Analyn and Raymond, accompanied by their son Kenyon and daughter Brooklyn, stopped by the Division of Nephrology at Washington University School of Medicine and toured the laboratory of division chief Dr. Benjamin Humphreys. Researchers in his laboratory are attempting to grow miniaturized kidneys, or organoids, from human stem cells.
Dr. Humphreys explained that while this approach holds a lot of promise, “We still have lots of challenges to bring it to fruition. But it’s exciting to us that we are able to get this far and grow something that when you look at it under the microscope that it really looks like a kidney.”

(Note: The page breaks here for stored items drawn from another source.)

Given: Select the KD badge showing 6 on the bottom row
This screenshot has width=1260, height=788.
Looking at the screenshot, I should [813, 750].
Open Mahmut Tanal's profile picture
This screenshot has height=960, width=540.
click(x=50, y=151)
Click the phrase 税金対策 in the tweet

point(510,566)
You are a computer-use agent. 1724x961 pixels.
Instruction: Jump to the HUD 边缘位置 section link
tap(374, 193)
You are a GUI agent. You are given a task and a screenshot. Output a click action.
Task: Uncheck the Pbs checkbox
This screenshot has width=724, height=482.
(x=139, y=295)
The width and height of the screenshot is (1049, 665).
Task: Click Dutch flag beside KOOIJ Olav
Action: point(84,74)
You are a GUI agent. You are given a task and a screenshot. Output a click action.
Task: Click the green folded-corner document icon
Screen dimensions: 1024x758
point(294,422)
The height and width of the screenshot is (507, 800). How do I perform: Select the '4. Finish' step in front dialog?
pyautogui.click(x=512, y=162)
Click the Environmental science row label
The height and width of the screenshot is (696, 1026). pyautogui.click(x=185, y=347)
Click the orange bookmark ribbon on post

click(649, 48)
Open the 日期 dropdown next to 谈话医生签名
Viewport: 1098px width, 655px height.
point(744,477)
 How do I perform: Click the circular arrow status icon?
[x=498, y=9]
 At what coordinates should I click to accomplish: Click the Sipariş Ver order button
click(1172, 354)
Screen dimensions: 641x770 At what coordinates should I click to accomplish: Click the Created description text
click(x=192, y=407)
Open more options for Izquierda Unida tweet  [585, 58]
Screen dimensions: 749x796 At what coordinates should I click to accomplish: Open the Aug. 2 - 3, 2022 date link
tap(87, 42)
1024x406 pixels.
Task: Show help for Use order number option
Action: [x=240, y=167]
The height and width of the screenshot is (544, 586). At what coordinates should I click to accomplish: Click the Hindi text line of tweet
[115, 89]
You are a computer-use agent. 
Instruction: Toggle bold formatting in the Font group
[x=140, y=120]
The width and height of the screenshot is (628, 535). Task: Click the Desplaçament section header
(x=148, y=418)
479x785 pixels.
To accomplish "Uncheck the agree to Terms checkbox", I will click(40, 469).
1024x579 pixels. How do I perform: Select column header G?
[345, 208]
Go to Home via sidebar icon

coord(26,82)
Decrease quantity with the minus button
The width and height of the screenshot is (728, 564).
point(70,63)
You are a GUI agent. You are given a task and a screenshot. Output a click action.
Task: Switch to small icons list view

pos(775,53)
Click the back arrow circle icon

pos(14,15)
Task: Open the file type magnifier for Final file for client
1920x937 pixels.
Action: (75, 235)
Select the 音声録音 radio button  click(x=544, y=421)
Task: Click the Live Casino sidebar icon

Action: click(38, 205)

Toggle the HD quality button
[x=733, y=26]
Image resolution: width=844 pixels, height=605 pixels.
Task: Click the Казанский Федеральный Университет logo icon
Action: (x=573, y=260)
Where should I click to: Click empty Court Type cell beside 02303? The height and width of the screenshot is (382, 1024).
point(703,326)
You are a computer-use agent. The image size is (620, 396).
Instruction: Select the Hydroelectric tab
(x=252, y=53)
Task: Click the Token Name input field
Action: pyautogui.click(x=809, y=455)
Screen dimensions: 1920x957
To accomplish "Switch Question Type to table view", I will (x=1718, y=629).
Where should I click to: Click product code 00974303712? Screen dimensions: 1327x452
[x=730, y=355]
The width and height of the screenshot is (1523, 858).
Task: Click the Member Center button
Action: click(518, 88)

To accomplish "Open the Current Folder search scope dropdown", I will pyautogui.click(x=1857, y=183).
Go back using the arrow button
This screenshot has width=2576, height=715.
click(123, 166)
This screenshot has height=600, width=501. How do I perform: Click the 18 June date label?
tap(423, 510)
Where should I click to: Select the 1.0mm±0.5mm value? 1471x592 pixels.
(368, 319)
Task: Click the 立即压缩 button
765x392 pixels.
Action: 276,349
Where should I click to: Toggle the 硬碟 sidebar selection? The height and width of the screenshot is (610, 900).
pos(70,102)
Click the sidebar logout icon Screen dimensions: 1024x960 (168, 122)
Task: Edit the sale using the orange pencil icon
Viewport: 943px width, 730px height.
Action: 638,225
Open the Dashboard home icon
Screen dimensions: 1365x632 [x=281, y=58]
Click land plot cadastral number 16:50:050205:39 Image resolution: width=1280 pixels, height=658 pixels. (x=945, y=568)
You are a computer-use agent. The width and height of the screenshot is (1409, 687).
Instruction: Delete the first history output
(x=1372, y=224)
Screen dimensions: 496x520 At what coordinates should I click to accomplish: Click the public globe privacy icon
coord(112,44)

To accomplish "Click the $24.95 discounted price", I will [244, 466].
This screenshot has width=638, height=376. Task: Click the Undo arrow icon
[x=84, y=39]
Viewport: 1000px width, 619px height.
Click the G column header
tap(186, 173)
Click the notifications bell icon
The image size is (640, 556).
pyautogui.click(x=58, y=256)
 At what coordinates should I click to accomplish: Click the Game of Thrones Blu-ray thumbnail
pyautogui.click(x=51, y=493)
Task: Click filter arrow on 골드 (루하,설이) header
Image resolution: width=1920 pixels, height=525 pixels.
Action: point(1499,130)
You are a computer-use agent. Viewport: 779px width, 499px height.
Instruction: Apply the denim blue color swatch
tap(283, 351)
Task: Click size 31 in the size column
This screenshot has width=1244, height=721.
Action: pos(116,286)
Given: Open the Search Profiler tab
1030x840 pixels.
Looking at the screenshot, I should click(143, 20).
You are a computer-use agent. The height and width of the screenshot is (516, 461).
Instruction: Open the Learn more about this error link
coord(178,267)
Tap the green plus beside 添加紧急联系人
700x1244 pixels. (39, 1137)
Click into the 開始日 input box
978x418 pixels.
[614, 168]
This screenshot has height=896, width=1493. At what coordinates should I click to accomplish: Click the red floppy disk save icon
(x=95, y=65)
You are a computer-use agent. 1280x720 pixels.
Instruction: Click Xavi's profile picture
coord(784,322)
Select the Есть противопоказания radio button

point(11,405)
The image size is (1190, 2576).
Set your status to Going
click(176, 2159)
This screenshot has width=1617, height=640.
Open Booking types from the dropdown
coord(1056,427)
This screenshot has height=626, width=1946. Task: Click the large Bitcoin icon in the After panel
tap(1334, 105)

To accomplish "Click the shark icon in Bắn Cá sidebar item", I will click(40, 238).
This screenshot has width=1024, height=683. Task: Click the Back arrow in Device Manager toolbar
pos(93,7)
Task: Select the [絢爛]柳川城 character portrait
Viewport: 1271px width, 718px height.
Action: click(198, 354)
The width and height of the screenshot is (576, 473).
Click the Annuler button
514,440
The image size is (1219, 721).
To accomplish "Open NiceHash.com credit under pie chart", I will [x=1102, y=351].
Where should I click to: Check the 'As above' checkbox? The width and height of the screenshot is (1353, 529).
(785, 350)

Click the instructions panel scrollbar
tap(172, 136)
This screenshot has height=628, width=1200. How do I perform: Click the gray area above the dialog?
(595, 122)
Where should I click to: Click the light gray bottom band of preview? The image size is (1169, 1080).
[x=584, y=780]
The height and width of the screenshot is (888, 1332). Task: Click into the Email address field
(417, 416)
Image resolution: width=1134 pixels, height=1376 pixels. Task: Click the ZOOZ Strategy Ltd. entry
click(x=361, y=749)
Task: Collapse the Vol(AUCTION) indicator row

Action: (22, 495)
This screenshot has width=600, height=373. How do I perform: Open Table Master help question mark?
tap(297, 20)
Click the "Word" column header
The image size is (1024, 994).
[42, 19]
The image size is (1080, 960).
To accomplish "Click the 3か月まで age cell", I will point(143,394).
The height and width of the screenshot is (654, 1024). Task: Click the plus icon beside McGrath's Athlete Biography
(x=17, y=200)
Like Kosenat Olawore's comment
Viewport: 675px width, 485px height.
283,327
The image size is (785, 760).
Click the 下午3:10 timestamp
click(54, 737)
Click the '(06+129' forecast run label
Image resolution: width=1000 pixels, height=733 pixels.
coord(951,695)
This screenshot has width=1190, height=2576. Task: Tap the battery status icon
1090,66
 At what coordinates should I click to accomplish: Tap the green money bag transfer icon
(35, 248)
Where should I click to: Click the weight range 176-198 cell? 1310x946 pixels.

“This is so exciting,” says Analyn. “Even if it takes longer, the promise of this [growing kidneys], is exciting considering there is such an organ shortage in the world. There are 120,000 people on organ donation lists now, and 100,000 of them are all waiting on kidneys.”
Analyn and Raymond’s mission began just over two years ago. In fact, Analyn recalls exactly when the “Aha!” life-altering moment came to her. Raymond was invited by his nephrologist to attend a major fundraiser sponsored by the National Kidney Foundation (NKF) of Arizona. The annual NKF-AZ Dancing with the Stars event features Arizona celebrities and community leaders partnered with professional dance instructors. The funds generated from the dance competition are used for kidney disease education throughout the state.
“We weren’t really that involved in the kidney community other than Raymond being on dialysis,” says Analyn, “and being at Dancing with the Stars opened our eyes. So, we were there and I was teasing Raymond, saying ‘Watch out, that might be you dancing next year’!”
Analyn says a “Ding!” went off in her head, and she thought, Why not?!
The following year at the 10th anniversary of the NKF-AZ Dancing with the Stars fundraiser, February 20, 2016, Raymond jive-danced to the song “Happy”. That night was exactly 18 years to the date that his kidneys failed. “He really enjoyed himself,” says Analyn. The pictures of that dance are what Analyn now so proudly shares.
Raymond’s battle with kidney failure, the Dancing with the Stars competition, and the road trip are being chronicled in a documentary that the Scotts plan to submit to the 2019 Sundance Film Festival.
“But, there is a bigger need here than just a documentary,” says Analyn. “We need a movement and we need an organization. We need to keep this think going. So, that is how 1in9 was birthed. It’s been the biggest faith walk of my life. But I can’t imagine us doing anything else.”
“Raymond … he’s been through a lot, and he keeps such a positive outlook and attitude.” The couple had only been dating for four months when Raymond’s kidneys failed, one week after Valentine’s Day. They stayed together, deciding to “take a chance on life”.
“Here we have these two beautiful children now, and what we’re doing [with 1in9], it makes it worth it,” says Analyn. She quotes Raymond as saying: “If we’re able to help people with this, then it makes it worth it. I’d go back and do it all over again.”